» **Material for the task**:
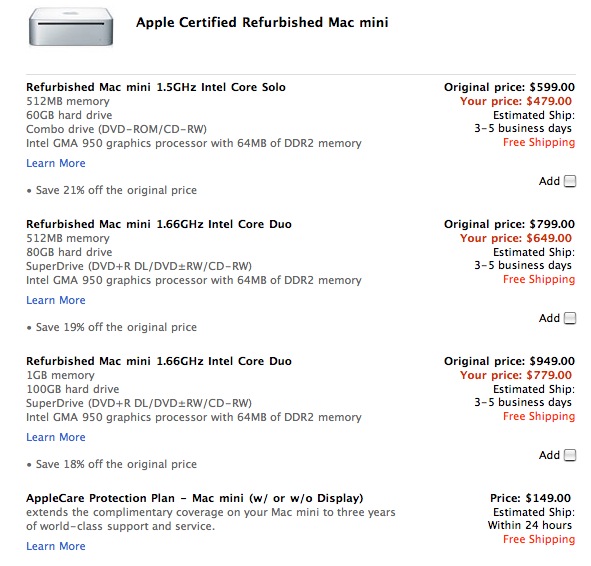Viewport: 591px width, 566px height.
Task: Click the 1GB 100GB Core Duo product title
Action: [x=159, y=361]
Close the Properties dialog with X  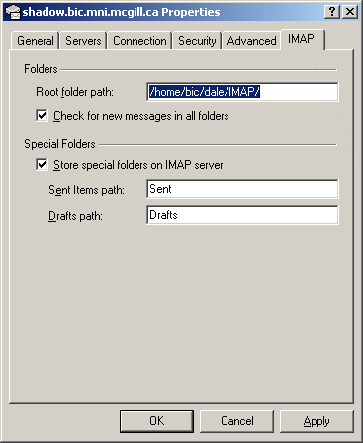click(350, 12)
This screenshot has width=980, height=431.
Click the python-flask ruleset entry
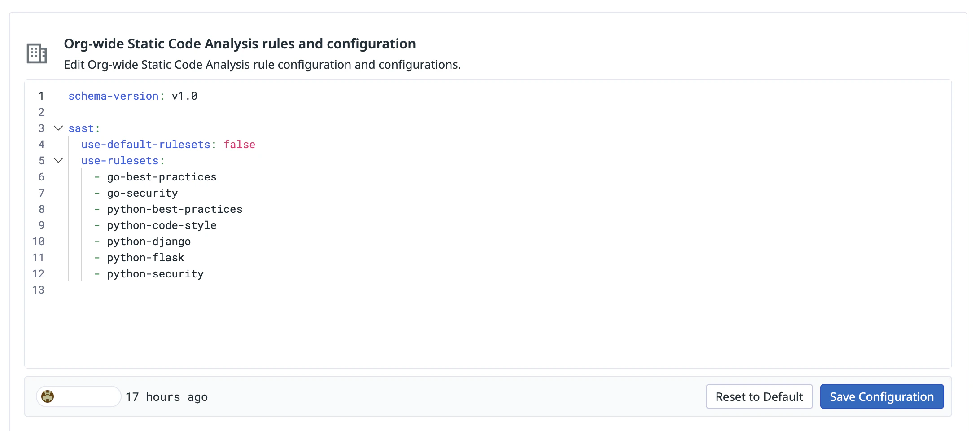coord(145,258)
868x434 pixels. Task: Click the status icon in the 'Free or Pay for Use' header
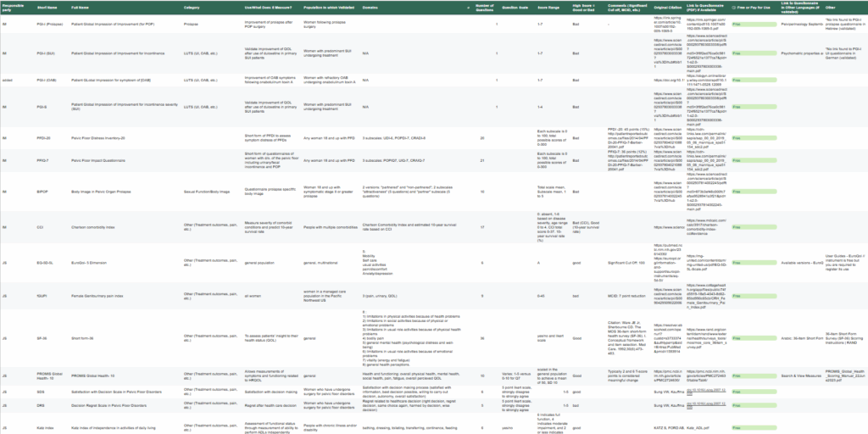pyautogui.click(x=733, y=8)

» **What this task involves**:
Everything from the line with "This screenshot has width=980, height=431." through the last line of the listing should be retyped exactly, with both end lines kept and the pictures left out.

» **Result of the exercise**:
This screenshot has width=980, height=431.
Click the python-flask ruleset entry
coord(145,258)
868x434 pixels. Task: Click the status icon in the 'Free or Pay for Use' header
pyautogui.click(x=733, y=8)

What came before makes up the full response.